Em todo caso, as passagens citadas contêm uma doutrina de importância primordial para cada um de nós. A imitação de Maria que nos precede em sua peregrinação da fé, cada um de nós pode entrar na família de Jesus, em relação familiar com Ele, por uma fé viva, por uma aceitação de sua mensagem que chegue ao fiel comprimento, a colocá-la em prática com toda nossa vida.

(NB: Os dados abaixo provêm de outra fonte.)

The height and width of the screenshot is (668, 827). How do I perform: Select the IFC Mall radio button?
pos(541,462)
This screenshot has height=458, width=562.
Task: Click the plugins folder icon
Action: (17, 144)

Na Encíclica é enfatizado que a entrega plena de Maria em sua resposta ao anjo está em “plena consonância com as palavras do Filho que, segundo a Carta aos Hebreus, ao vir ao mundo disse ao Pai: ‘Não quiseste sacrifício nem oblação, mas me formaste um corpo... Eis que venho... ó Deus, para fazer a tua vontade’ (Heb 10,5-7)”. Deste modo, o ato pelo qual Maria se dá e pelo qual coopera com obra salvadora de Cristo tem, objetivamente considerado, o sentido de se unir à entrega de Jesus. Imitando Maria, temos que realizar uma entrega da nossa própria vida com uma fé conseqüente que nos una ao próprio oferecimento de Jesus ao Pai. Isso fará possível que cada um de nós afirme: “Pela minha parte, completo na minha carne o que falta aos sofrimentos de Cristo por seu corpo que é a Igreja” (Col 1,24).


[12] Cf. POZO, C., “María, nueva Eva.”, BAC, Madrid 2005, p. 410-416.